Portanto, há neste mundo os que não sabem por que fazem e
mesmo assim fazem. Há também os que sinistramente unem tão diabolicamente os
dois verbos (fazer e saber) que nesta hora já modelam a essência e a aparência
da futura reforma tributária, cuja arquitetura final tende a expressar e
satisfazer os grandes interesses da minoria endinheirada.
Os que lideram o debate político-tributário-econômico falam
em “unificação e simplificação de impostos”, “redução da carga tributária e dos
custos”, “melhoria do ambiente de negócios”, “transparência ao consumidor”,
“neutralidade”, “fim da cumulatividade e disputas judiciais”,
“competitividade”, “crescimento econômico” e por aí vai.
As três propostas em tramitação no Congresso (a PEC 45, da
Câmara, a PEC 110, do Senado, e o texto do governo federal) podem ter diferenças
técnico-pontuais aqui e ali, mas suas ossaturas representam os interesses
invisíveis e silenciosos dos grupos sociais dominantes que, em sua grande
parte, são conservadores do status quo; defensores dos privilégios do passado,
do presente e do futuro; radicalmente dogmáticos no poder milagroso da “mão
invisível”; extremamente contrários e resistentes a qualquer mudança que altere
minimamente sua participação relativa na produção e apropriação da riqueza e
sua reprodução política no poder.
Enquanto protege a alta riqueza e as grandes propriedades da
justa taxação, o espírito tributário que vagueia em Brasília quer tirar dos
pobres para dar aos mais pobres.
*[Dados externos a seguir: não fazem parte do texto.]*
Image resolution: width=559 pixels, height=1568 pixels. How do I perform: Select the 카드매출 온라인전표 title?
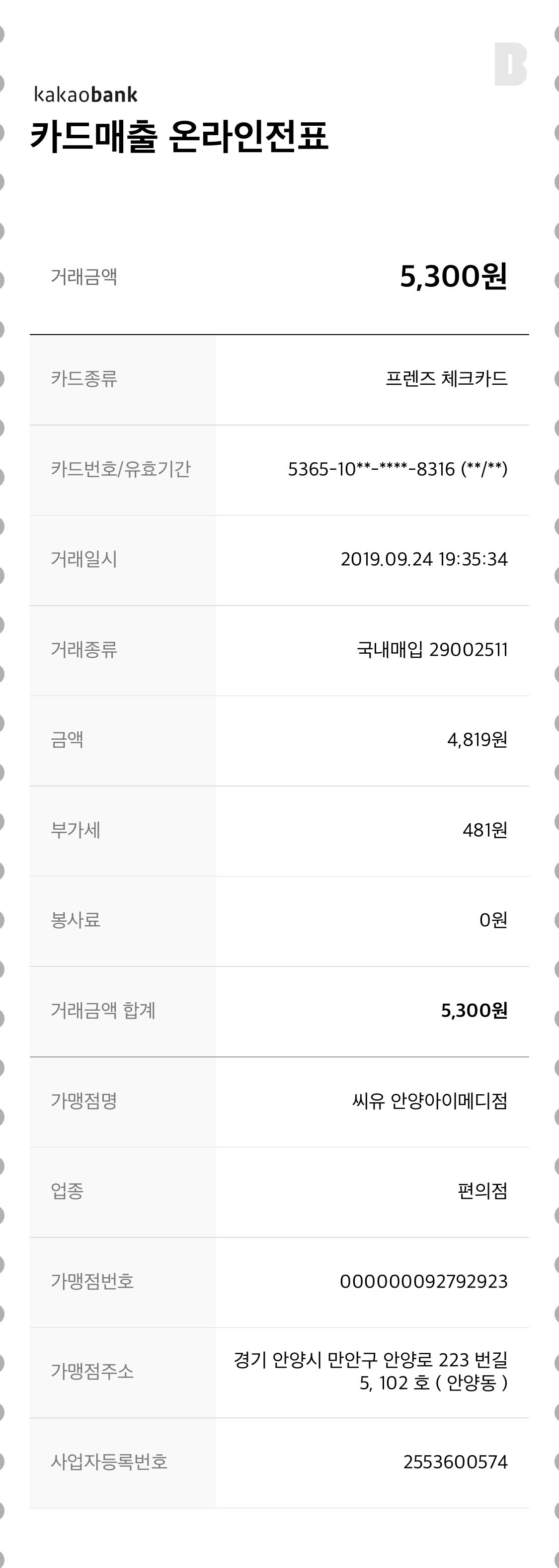pos(179,136)
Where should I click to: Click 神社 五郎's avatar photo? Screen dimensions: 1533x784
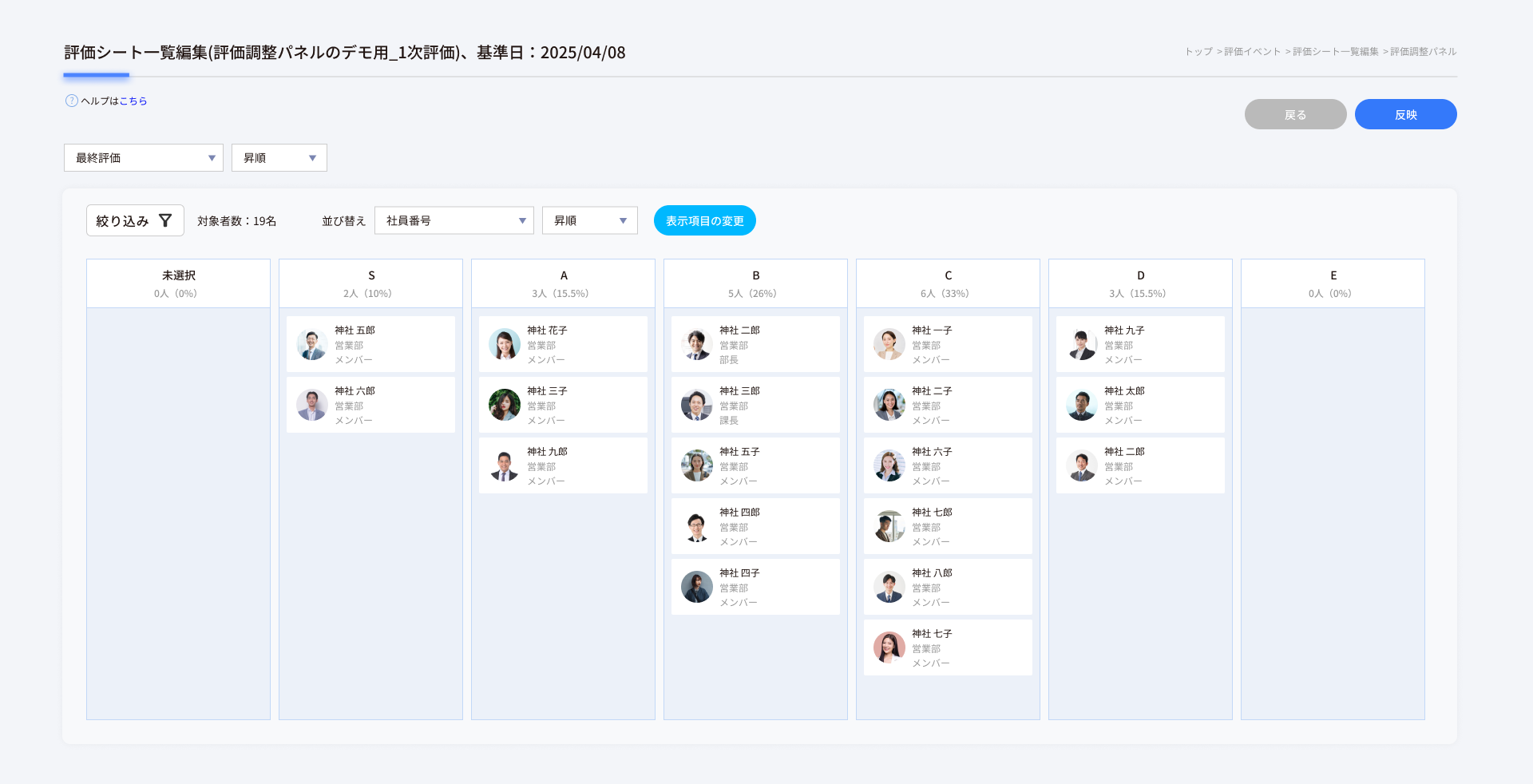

Como? O governo quer tirar parte do abono
salarial, cujo valor é de até um salário mínimo (R$ 1.045), pago aos
trabalhadores com carteira assinada, e tirar parte do salário-família, cujo
valor varia com a quantidade de filhos, e destiná-las ao chamado Renda Brasil;
não quer novos beneficiados ao seguro defeso (auxílio pago ao pescador durante
o período de reprodução dos peixes); quer elevar o imposto da cesta básica e
acabar com as deduções do Imposto de Renda (cuja tabela está desatualizada),
que atingirão os que pagam planos de saúde e escola particular.
A conta não deve ser jogada à mesa pobríssima da maioria
miserável que chora, mas no bolso da minoria milhardária que ri. Mantida,
porém, a essência injusta da tributação, os senhores da reforma tributária não
terão perdão, pois eles sabem o que fazem e para quem fazem.